Exit Planning: The Beginning, Not the End

Many business owners perceive exit planning as the end, and in not wanting to consider the end of a business into which they’ve poured their expertise and years of labor, they ignore it. Perhaps they have an estate plan or buy-sell agreement, so they figure they don’t need an exit plan. Those plans may cover an unexpected death and provide for contingency, but they don’t encompass the full scope of exit planning.

Think about traveling on the highway: The exit ramp you take isn’t a dead end; it’s simply a road to a new route. You should think about exiting your business the same way. It’s not the end of your journey; it’s a new path to enjoying retirement or your next big adventure.

Unlike estate planning or contingency planning, exit planning deals with what happens when you don’t die unexpectedly. Living negates your estate plan! A well-developed exit plan paves the way for you to fully enjoy all that you’ve worked for. At some point, you may look forward to retirement or pursuing another dream and will need to use the net proceeds from your business to fund it. Without proper planning, you may find it very difficult to unlock the assets in your business, or worse, leave money on the table at closing.
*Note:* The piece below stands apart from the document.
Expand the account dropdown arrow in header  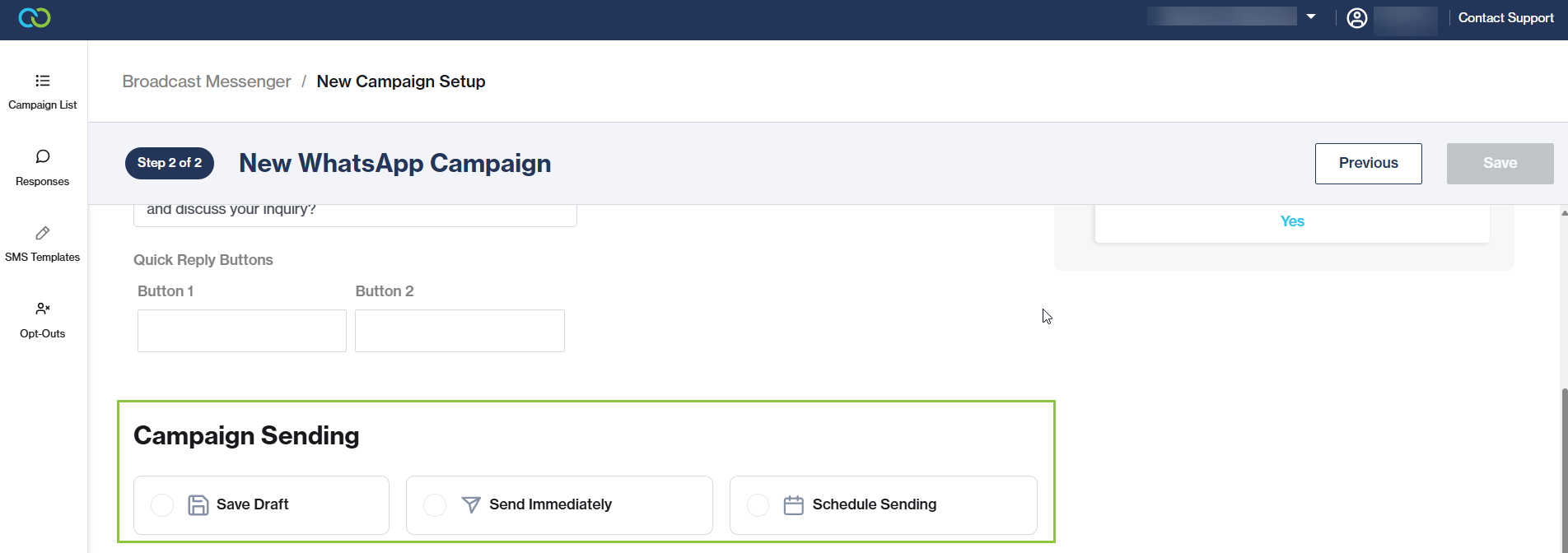coord(1311,16)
With a thorough exit plan, you can begin building value in your business to ensure you realize the greatest amount for it, and you can put all the necessary pieces in place for a smooth transition whether you plan to sell or transfer your business to family members or employees.

Exit planning makes sense even if your exit ramp is a long way down the road. As with all financial planning, the sooner you begin the better off you’ll be in the long run. Your exit plan is your map to your future. Create one now rather than aimlessly traveling down the road. Don’t discover when it’s too late that your exit is just ahead.